--- Kaynak metin ---

Türk Tarihi ve Kültür Araştırmaları

Çuvaşlar ve Çuvaşça

0 9.947

Milat sıralarında bir kısım Türk boylarının (bu Türk boyları, Hunlar, Bulgarlar, Peçenekler, Hazarlar olarak anılmaktadır) Orta Asya’dan batıya göç ederek bir süre kuzey Kafkasya’da yaşadıktan sonra Doğu Avrupa’ya geçmiş oldukları ve Çuvaşların atalarının da bu göçebe topluluklar içinde yer aldığı biliniyor. Adlarıyla ilk kez 482 yılında karşılaştığımız Bulgarlar,1 (Bizans kayıtlarında Onogur Türkleri), Doğu Avrupa’da dağınık boylar halinde yaşamış, değişik zamanlarda farklı devletler kurmuşlardır.

Orta Volga ve Ural bölgesinin yerli halkları Fin-Ugor topluluklarıydı. Fakat milat sıralarından başlayarak, bu bölgeye batı Sibirya ve güney Urallardan pek çok Türk topluluğu gelmişti.2 2-4. yüzyıllar arasında Volga-Çolman bölgesinde bulunan Hunlar, Volga ve Ural bölgesinde görülen ilk Türklerdi.3 Bu dönemde, Fin-Ugor topluluklarının bir bölümünün de Türkleşmiş oldukları düşünülüyor.4 Bulgarların ataları sayılan Onogurlar da milat sıralarında Batı Sibirya’yı işgal etmiş ve Orta Volga bölgesine kadar yayılmışlardır. Onogurlar, daha sonra büyük Hun kitlesi içine karışıp onların bir parçası olmuşlardır.

Attila yönetiminde bulunan bu büyük Hun kitlesi, Attila’nın 453 yılında ölümünden sonra dağılmaya başlamıştı. Attila’nın oğlu İrnek, Hun boylarını bir süre daha bir arada tutmayı başarmıştı. Bizans tarihçileri tarafından 463 yılında Karadeniz’in kuzeyinde, Tuna ırmağının kolları ile Volga arasındaki bozkırlara yerleşmiş olarak gösterilen Şaragur, Ugor ve Onogur adlı Hun boyları da İrnek’e bağlı boylardan birkaçıydı. İrnek’in boylar üzerindeki egemenliği uzun sürmedi. İmparatorluk hızla dağıldı. Bu imparatorluk içinde yer alan iki büyük Türk boyu, Kutrigur ve Utigurlar, Azak Denizi’ne yakın bir bölgeye göç ettiler. “karışmak” anlamına gelen bulga- eyleminden türediği kabul edilen Bulgar adı bu iki boyun ortak adıdır. Onogur adıyla da anılan bu iki Türk topluluğu, bugün yalnız Çuvaşlar tarafından konuşulan Batı Türkçesinin (Batı Hunca) ilk konuşucularıydılar. Utigur ve Kutrigurların Bizans Devleti ile ilişkileri sırasında, Bizanslıların onlara misyonerler gönderdikleri ve İncil’i de Onogur-Bulgar diline çevirdikleri biliniyor.5 Ancak ne bu çeviri ne de bu dile ilişkin başka bir yazılı belge bugüne ulaşmıştır.

--- Sıralanan öğeler ---

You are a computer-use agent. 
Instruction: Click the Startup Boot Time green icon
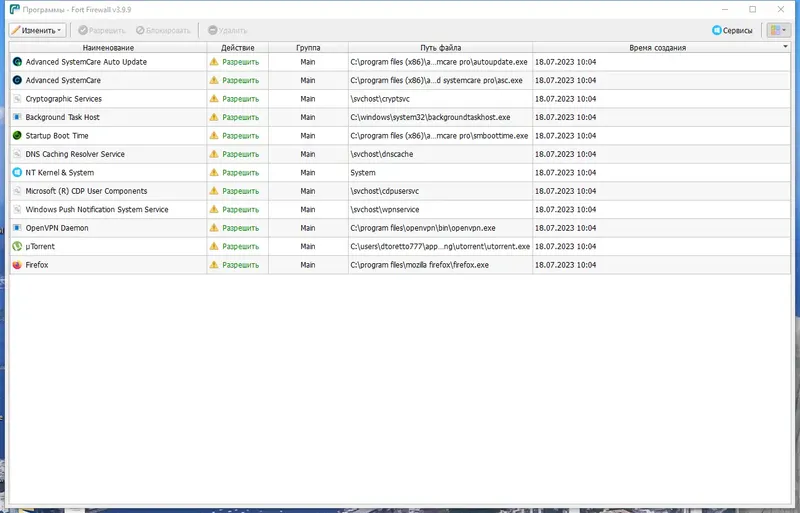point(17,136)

---
--- Sıralanan öğeler ---

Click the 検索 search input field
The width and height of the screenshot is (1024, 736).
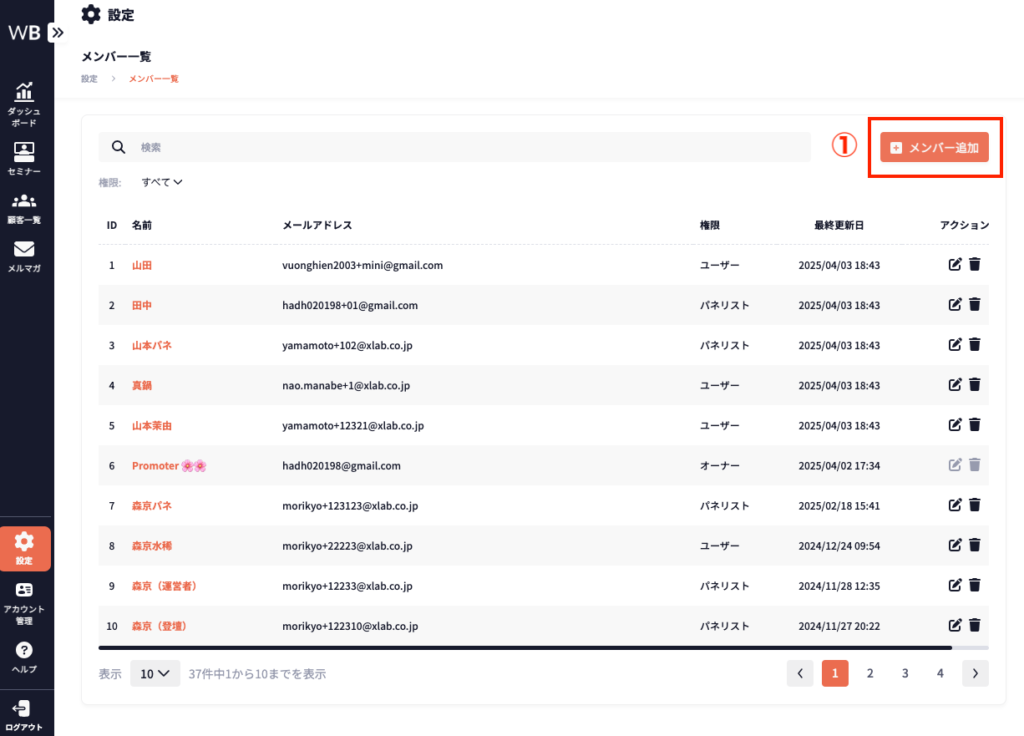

---
--- Sıralanan öğeler ---

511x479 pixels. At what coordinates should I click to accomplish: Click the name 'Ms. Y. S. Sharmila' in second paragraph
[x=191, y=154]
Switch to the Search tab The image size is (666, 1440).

---

Yukarıdaki Çuvaşlar ve Çuvaşça hakkındaki metni, son cümlesinden sonra kaldığı yerden sürdürür müsünüz?

Bizans Devleti’nin, kendi sınırlarını korumak amacıyla Utigur ve Kutrigurları sürekli savaştırması nedeniyle, 6. yüzyılın sonunda Kutrigurlar Azak Denizi’nin batısına, Utigurlar da doğusuna, Kuban boylarına göç ettiler. 555 yıllarında Utigur Bulgarları Kuzey Kafkasya’ya yakın bir yerde bulunuyorlardı. Bu sırada Orta Asya’daki II. Doğu Türk Kağanlığı’nın baskısından kaçan Moğol asıllı Avarlar, 552’de Volga’yı geçip Avrupa içlerine girdiler ve 567’de bugünkü Macaristan topraklarını kendilerine merkez edinerek buralardaki toplulukları egemenlikleri altına aldılar. Kutrigur ve Utigurların ayrı yönlere göç etmelerinin nedeninin Avarlar olabileceği de öne sürülmektedir.

Kutrigur ve Utigurlar bundan sonra ayrı coğrafyalarda ayrı devletler kurarak varlıklarını sürdürmüşler, Kutrigurlar Tuna Bulgarları, Utigurlar ise Volga Bulgarları olarak tanınmışlardır.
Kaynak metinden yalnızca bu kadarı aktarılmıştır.